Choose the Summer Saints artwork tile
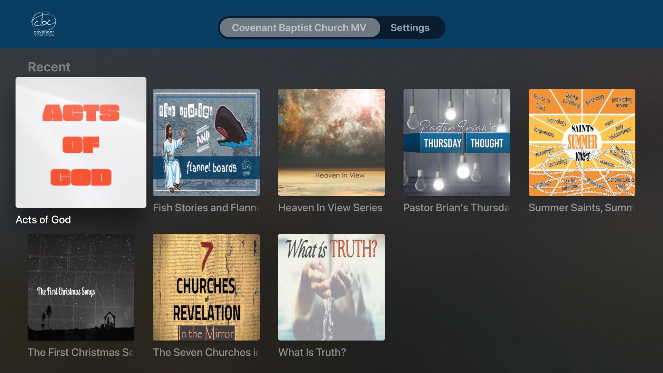The image size is (663, 373). click(582, 142)
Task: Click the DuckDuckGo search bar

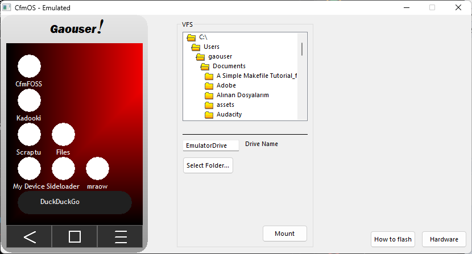Action: coord(74,202)
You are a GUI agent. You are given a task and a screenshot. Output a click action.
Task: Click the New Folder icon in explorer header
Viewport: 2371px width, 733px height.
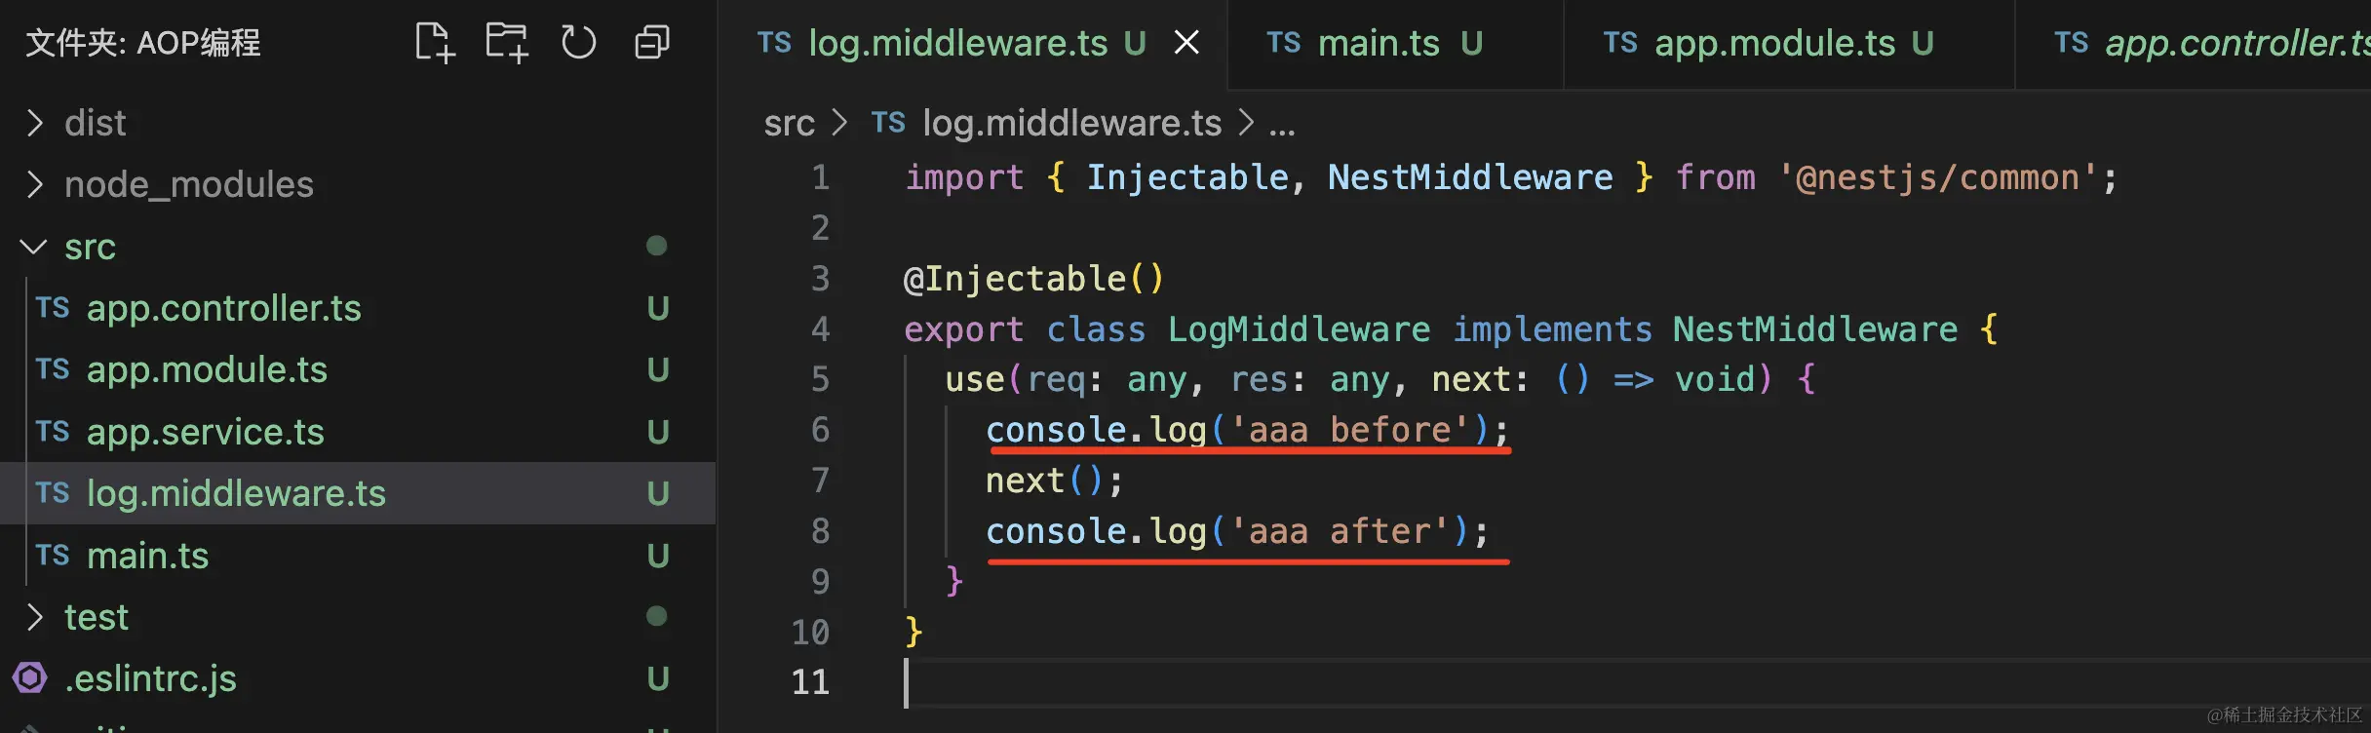coord(507,43)
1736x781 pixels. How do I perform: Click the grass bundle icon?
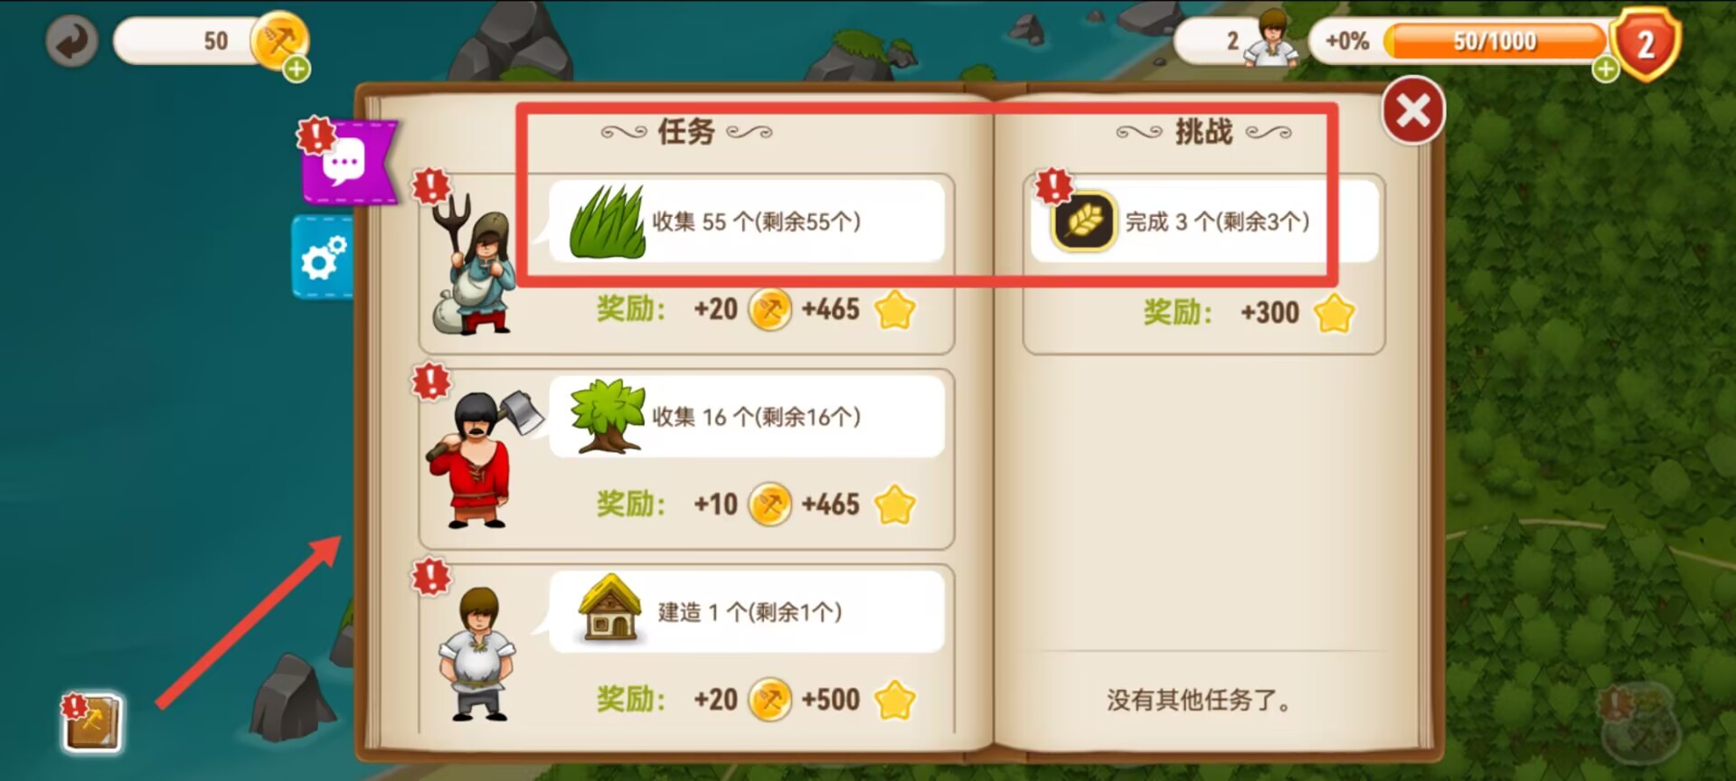click(608, 222)
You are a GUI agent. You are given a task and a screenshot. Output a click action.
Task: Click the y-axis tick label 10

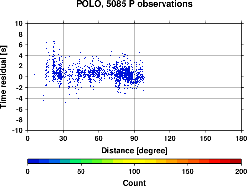(19, 23)

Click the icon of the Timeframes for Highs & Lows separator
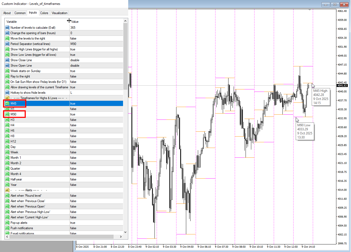(x=7, y=98)
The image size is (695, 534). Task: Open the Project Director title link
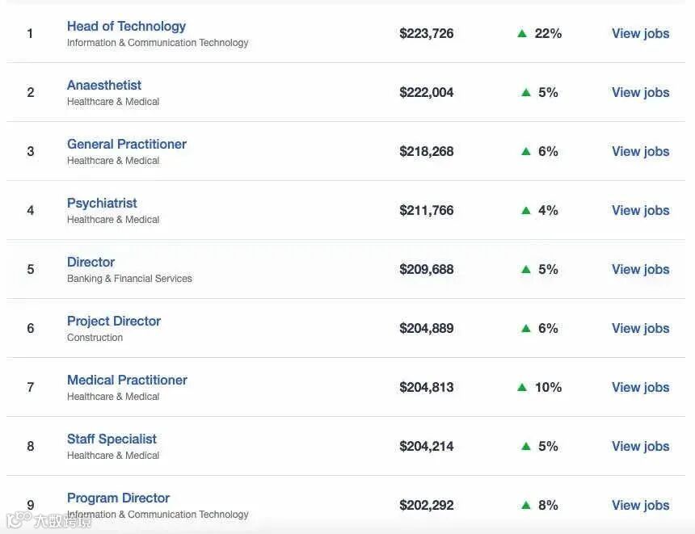click(114, 322)
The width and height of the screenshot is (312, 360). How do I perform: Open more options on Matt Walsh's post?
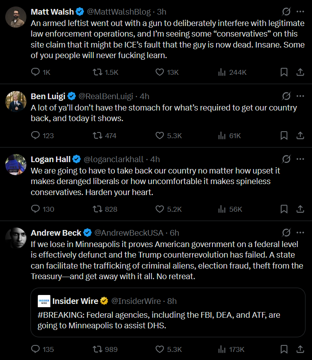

----------

- **WHAT THE TASK REQUIRES**: Everything from the line with "Task: Click the y-axis tick label 10" through the final line of the records above should be written out exactly, minus the pictures.

- **OUTPUT OF THE TASK**:
Task: Click the y-axis tick label 10

(19, 23)

Click the icon of the Timeframes for Highs & Lows separator
(x=7, y=98)
The image size is (695, 534). Task: Open the Project Director title link
click(114, 322)
The width and height of the screenshot is (312, 360). How do I perform: Open more options on Matt Walsh's post?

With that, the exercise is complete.